(SENT 10/28/91)
(House)
(Gejdenson (D) Connecticut and 21 others)
The Administration supports enactment of legislation renewing the Export Administration Act, and will continue to work with Congress to craft a mutually satisfactory bill. It is essential that such legislation provide flexibility if the United States is to continue its role as a leader in a changing world. This is particularly important as we work to strengthen non-proliferation export controls and shape the response of the Coordinating Committee on Multilateral Export Controls (COCOM) to the changes in the Soviet Union and Eastern Europe.
However, H.R. 3489 contains several seriously objectionable provisions. If they are retained in a bill presented to the President, his senior advisers would recommend he veto it. These include:
— Controls on Telecommunications (section 108), which are intended to require the United States to propose to COCOM that certain controls on telecommunications technology exported to the Soviet Union be removed. The intent of this provision is to undo control levels the United States and its COCOM partners recently agreed are necessary to protect critical security interests. At a time of great turmoil and unpredictability in the Soviet Union, there must be flexibility to determine the control levels that will satisfy continuing national security concerns while supporting the democratization movement in that country.
— Nuclear controls (Title III), which would effectively block nuclear safety cooperation with certain East European countries, the Soviet Union, and Mexico, and would limit nuclear-related dual-use exports to U.S. friends, such as Israel.

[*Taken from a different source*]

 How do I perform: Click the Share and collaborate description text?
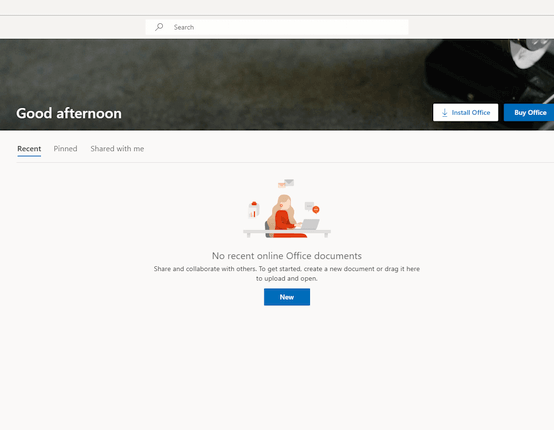click(287, 273)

It would also impose sanctions against foreign nations for carrying out nuclear commerce that is fully compatible with existing multilateral nuclear control regimes. Title III would undermine multilateral efforts to control dual-use exports to nuclear-related end-users and would weaken, rather than strengthen, International Atomic Energy Agency (IAEA) safeguards.

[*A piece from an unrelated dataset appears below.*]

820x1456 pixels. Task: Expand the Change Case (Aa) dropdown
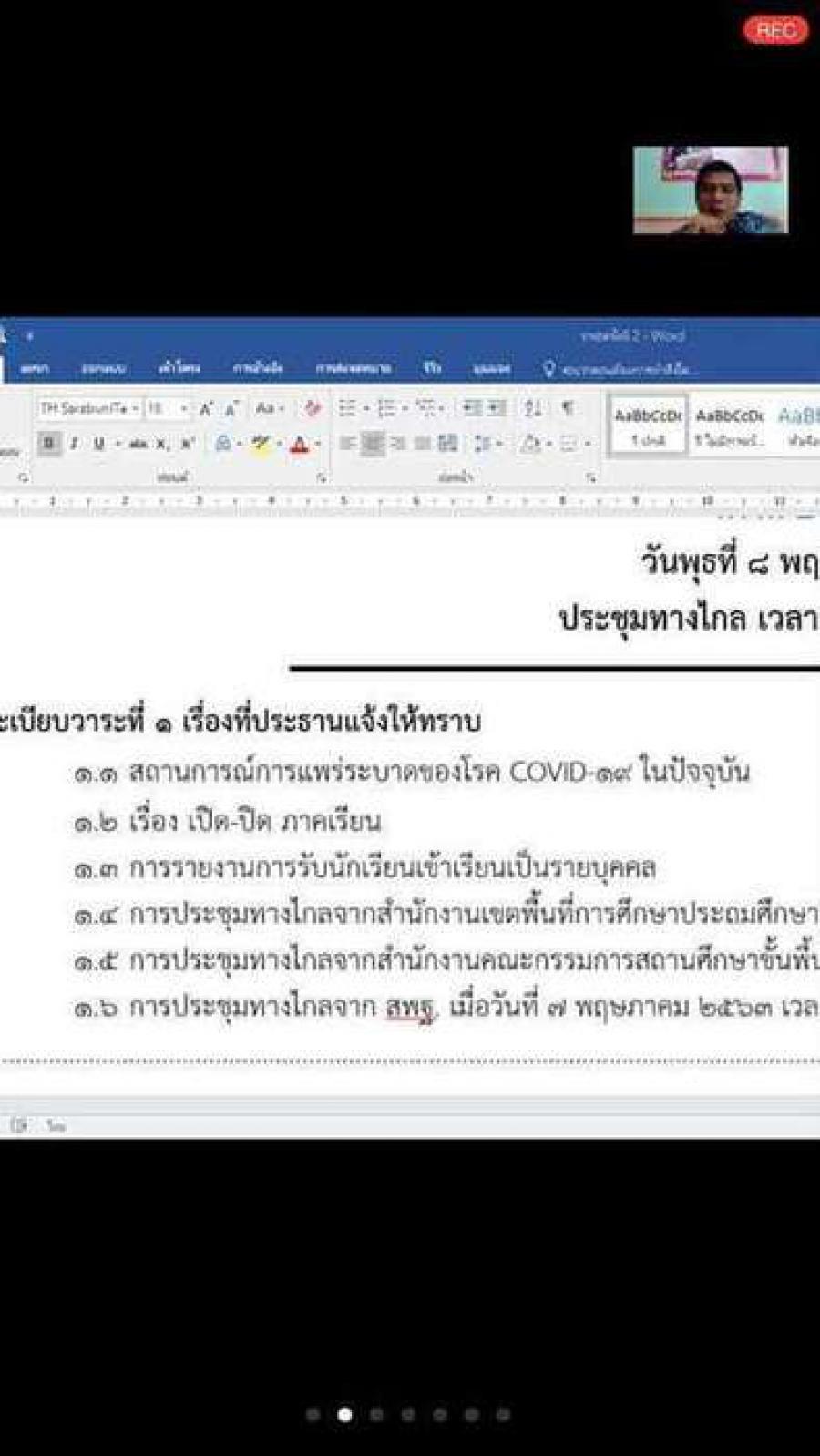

— Section 107, which includes a provision that prohibits controlling mass market software with encryption under the Arms Export Control Act. This provision is of particular national security concern and would micromanage a vitally important Executive branch process.

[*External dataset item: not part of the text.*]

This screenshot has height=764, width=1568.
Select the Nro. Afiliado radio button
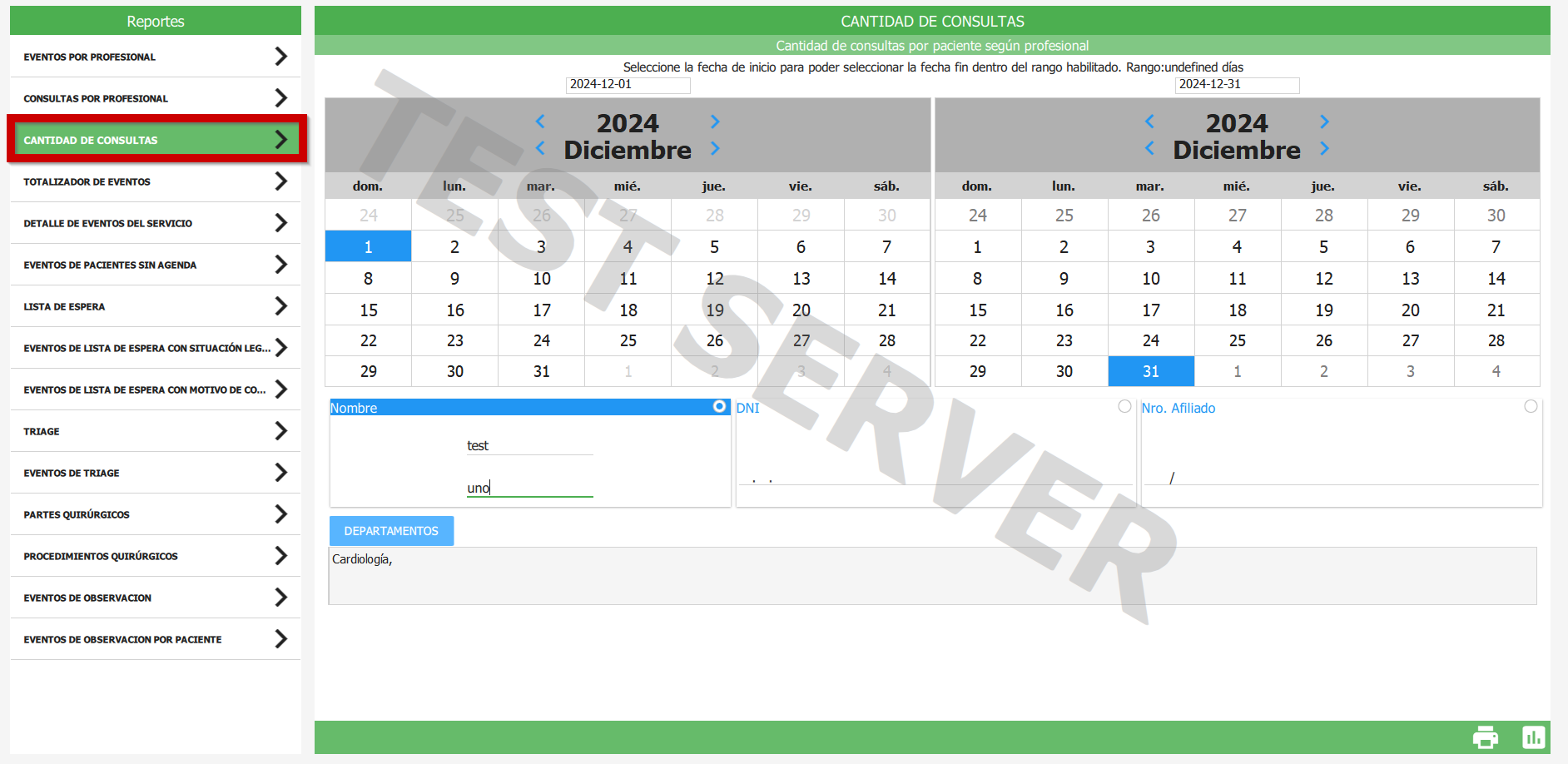[1531, 406]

The Administration also opposes a number of provisions in H.R. 3489 that dictate internal Executive branch procedures and decision processes. (The Administration would oppose any similar amendments.) These include provisions on: exports of satellites for launch by the PRC (section 125), commodity jurisdiction (section 107), terrorist countries (section 119), exports to Eastern Europe (section 105), items intended for civil end-use (section 105(b)), the Commerce Department representative to COCOM (section 116), supercomputers (section 104(b)), and control list review (section 111). These provisions interfere with the President's ability to conduct foreign policy or enter into international agreements, and in some instances are incompatible with important national security interests.
In addition, the Administration opposes, as disruptive and unnecessary: section 123(b), which would create the right to appeal export licensing and commodity classification decisions to an Administrative Law Judge; and earmarking of the International Trade Administration (ITA) appropriation authorization, which would further limit funds for export promotion programs (section 206). Further, the Administration strongly opposes Title IV, relating to economic cooperation projects in China and Tibet, which will undermine our efforts to seek Chinese cooperation and willingness to address our concerns and develop procedures for investigating allegations of prison labor exports.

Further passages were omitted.